El oso advirtió la llegada del tejón desde lejos. En­tornó los ojos tratando de distinguir al alto extraño que caminaba a su lado, y vio la flecha mágica que llevaba. Al momento adivinó que era el Vengador, de quien había oído hablar hacía mucho, mucho tiempo. Se puso muy tieso con una mano sobre el muslo, esperó a que se acercasen, y les sonrió:
How, Tejón, amigo mío! Toma mi cuchillo. Cor­ta las partes que más te gusten de este ciervo" -dijo, alargándole una hoja larga y delgada.
How!" -contestó el tejón, impaciente. Se pre­guntaba qué había inspirado al oso a portarse tan ge­nerosamente. El joven vengador esperó hasta que el tejón cogió el largo cuchillo en su mano, y entonces, mirando de frente al rostro del oso negro, dijo: "He venido a hacer justicia. Sólo le has devuelto un cu­chillo a mi pobre padre. Ahora devuélvele su casa". Su voz era profunda y poderosa, y en sus ojos negros ardía un fuego firme.

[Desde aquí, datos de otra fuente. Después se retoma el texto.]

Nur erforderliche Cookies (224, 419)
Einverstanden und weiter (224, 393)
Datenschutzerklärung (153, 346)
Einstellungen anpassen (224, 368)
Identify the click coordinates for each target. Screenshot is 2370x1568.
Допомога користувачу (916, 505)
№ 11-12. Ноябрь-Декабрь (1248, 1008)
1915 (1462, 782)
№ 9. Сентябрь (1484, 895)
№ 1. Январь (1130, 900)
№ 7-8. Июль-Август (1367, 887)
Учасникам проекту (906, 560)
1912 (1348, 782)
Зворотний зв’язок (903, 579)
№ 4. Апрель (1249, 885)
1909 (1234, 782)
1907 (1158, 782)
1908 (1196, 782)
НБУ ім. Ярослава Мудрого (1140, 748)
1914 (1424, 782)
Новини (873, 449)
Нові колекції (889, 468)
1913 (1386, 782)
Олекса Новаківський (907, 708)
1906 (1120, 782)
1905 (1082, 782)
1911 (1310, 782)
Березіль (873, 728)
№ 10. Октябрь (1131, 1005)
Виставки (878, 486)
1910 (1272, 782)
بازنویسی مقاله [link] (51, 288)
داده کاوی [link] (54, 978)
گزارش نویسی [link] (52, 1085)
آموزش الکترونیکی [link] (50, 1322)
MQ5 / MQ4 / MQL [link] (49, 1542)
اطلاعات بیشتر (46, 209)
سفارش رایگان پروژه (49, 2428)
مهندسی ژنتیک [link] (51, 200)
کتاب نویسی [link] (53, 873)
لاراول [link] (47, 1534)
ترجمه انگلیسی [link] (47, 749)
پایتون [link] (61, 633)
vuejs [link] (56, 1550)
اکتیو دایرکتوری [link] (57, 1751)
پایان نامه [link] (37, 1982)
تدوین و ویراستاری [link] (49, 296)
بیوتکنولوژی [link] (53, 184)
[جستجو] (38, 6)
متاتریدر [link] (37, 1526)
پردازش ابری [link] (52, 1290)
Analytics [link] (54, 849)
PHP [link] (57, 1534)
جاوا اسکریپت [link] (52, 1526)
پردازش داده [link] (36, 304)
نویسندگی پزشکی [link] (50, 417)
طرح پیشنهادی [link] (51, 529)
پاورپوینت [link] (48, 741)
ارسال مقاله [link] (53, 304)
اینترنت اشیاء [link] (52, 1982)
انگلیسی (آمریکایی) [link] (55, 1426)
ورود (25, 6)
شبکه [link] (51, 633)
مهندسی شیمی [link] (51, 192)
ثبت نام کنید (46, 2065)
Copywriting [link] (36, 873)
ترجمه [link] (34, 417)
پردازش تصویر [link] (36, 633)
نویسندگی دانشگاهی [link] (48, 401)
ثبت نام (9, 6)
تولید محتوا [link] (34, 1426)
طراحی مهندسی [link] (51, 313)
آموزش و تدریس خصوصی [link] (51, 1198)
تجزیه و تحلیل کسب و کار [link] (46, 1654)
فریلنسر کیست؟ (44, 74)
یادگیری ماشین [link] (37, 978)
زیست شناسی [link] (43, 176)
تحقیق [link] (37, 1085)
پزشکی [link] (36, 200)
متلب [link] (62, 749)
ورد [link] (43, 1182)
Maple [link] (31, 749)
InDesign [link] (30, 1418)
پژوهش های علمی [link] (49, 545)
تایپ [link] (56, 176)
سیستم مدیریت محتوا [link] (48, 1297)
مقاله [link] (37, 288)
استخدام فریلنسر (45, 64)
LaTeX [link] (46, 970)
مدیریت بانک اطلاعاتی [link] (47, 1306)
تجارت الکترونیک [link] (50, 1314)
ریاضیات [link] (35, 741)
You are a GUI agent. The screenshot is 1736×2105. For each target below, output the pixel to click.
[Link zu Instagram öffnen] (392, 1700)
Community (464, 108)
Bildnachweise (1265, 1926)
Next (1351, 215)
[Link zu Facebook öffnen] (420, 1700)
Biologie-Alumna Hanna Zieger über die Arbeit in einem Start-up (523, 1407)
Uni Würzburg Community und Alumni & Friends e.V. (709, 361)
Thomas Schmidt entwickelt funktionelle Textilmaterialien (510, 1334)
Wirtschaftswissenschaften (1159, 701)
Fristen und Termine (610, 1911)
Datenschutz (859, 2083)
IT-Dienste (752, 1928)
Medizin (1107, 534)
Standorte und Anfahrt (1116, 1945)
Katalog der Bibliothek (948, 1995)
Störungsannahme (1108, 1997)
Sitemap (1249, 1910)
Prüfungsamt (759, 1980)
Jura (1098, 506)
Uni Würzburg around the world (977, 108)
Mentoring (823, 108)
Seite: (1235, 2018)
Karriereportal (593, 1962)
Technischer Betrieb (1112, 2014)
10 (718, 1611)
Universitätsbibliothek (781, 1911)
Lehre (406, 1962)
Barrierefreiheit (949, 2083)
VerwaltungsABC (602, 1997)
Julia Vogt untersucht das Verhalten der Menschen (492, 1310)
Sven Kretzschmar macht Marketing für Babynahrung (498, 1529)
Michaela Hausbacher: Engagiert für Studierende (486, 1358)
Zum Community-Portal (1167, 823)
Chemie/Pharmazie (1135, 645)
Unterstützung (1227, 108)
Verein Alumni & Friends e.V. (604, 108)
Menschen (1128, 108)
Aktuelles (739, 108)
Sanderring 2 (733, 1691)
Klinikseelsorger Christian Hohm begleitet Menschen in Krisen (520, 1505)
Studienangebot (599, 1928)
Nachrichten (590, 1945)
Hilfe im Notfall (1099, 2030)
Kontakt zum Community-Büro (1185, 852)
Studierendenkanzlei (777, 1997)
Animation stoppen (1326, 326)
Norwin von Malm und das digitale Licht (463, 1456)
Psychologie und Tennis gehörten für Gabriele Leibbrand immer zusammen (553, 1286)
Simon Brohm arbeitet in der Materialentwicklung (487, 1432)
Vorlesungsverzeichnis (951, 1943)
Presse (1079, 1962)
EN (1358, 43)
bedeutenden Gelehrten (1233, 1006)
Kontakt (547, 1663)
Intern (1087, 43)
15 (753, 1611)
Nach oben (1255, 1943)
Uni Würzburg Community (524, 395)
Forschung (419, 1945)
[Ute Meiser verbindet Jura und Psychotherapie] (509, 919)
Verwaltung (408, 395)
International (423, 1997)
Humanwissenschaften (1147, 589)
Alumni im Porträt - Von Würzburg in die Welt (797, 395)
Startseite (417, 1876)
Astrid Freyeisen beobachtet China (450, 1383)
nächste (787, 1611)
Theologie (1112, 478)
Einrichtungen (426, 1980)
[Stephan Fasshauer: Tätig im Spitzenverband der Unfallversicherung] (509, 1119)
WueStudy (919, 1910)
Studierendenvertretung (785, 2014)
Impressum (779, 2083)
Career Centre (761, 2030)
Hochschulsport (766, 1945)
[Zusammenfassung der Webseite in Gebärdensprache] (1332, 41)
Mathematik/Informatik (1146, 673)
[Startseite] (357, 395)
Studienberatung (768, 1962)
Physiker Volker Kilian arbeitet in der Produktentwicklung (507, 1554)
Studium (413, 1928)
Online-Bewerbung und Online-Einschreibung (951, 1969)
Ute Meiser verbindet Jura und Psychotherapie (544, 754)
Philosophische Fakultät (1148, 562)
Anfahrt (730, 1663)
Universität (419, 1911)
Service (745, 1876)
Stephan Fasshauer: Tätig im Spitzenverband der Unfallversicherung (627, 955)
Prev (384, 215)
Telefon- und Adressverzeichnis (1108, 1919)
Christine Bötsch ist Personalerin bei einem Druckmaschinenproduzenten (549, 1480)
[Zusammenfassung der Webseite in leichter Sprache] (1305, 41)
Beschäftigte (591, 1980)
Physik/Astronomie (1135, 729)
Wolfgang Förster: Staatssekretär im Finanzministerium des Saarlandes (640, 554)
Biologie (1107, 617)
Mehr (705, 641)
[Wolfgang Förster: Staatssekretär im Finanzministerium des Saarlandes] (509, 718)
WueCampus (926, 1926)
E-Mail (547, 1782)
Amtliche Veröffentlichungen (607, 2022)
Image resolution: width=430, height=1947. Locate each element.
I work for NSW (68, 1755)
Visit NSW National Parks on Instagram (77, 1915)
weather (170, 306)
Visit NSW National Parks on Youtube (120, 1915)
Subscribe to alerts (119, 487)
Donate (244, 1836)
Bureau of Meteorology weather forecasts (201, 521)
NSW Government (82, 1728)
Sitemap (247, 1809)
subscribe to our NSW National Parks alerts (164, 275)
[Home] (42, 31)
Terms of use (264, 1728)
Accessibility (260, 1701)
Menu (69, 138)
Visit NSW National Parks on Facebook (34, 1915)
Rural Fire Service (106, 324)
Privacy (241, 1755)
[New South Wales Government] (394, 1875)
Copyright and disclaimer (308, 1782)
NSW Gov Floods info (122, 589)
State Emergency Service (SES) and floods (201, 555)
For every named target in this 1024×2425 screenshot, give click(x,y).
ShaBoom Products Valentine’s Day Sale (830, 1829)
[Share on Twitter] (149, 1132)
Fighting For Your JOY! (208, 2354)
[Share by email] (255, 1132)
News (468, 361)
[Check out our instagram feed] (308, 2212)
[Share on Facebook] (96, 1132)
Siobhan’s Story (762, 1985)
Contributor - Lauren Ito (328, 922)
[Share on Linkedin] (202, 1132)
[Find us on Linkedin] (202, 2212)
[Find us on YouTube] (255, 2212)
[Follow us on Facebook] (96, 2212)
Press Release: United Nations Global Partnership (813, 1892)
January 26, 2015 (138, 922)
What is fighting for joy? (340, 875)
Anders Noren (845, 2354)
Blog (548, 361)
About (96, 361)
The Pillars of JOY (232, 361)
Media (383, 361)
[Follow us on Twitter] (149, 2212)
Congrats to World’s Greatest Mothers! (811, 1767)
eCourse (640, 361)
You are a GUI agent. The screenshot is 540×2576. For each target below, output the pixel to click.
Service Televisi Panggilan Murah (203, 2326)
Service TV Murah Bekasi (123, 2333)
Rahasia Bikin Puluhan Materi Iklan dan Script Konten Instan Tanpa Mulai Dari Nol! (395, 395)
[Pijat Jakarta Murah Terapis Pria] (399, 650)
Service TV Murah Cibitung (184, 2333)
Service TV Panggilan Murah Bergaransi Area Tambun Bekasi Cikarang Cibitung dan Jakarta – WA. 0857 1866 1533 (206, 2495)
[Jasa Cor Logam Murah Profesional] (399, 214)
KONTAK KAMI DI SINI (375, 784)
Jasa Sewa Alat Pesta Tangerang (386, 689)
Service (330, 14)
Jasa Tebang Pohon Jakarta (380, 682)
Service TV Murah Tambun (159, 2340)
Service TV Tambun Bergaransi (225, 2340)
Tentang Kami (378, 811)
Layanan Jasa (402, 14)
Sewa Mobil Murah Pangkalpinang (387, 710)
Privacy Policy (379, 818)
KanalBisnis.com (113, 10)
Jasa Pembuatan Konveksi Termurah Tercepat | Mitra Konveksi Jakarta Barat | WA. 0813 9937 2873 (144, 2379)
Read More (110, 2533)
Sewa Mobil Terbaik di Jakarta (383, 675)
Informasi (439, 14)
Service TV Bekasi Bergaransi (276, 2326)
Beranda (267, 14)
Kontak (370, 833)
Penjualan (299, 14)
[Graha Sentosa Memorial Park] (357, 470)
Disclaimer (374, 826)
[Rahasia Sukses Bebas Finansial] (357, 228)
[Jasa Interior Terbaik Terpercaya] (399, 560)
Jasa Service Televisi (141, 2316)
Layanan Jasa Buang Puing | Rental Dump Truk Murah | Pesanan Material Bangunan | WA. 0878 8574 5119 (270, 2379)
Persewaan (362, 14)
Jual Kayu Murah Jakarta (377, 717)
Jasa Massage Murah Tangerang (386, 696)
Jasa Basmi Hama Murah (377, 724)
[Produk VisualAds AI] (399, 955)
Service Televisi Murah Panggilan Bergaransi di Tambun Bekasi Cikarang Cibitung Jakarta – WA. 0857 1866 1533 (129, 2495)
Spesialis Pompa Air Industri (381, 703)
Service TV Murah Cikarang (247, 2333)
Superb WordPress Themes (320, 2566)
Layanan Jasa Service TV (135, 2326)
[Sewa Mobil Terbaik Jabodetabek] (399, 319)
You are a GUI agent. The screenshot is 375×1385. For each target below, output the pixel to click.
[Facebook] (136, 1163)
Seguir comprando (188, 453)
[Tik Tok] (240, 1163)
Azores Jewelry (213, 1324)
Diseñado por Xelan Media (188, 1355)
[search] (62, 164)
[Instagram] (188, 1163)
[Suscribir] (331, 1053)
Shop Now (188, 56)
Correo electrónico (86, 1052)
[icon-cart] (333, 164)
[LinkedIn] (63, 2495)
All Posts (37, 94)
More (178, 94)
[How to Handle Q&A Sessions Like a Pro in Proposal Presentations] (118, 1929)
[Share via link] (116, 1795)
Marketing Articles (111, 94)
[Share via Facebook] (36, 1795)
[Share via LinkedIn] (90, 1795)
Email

Los largos y fuertes dientes del oso empezaron a castañetearle, y su cuerpo peludo se puso a temblar de miedo. "¡Ahow!" -gritó, como si hubiese sido he­rido, y corrió a meterse en la casa. Una vez dentro, jadeando y temblando sin parar, dijo a su prole: "¡Salid todos fuera! Esta es la casa del tejón. Tene­mos que huir al bosque, porque ahí fuera está el Vengador de la Flecha Mágica".
Todos los osos se precipitaron fuera de la madri­guera y desa-parecieron corriendo en el bosque.
Los tejones regresaron a su hogar cantando y rien­do, y entonces el Vengador se despidió:
"Me voy" -dijo al partir- "Me voy a recorrer el mundo".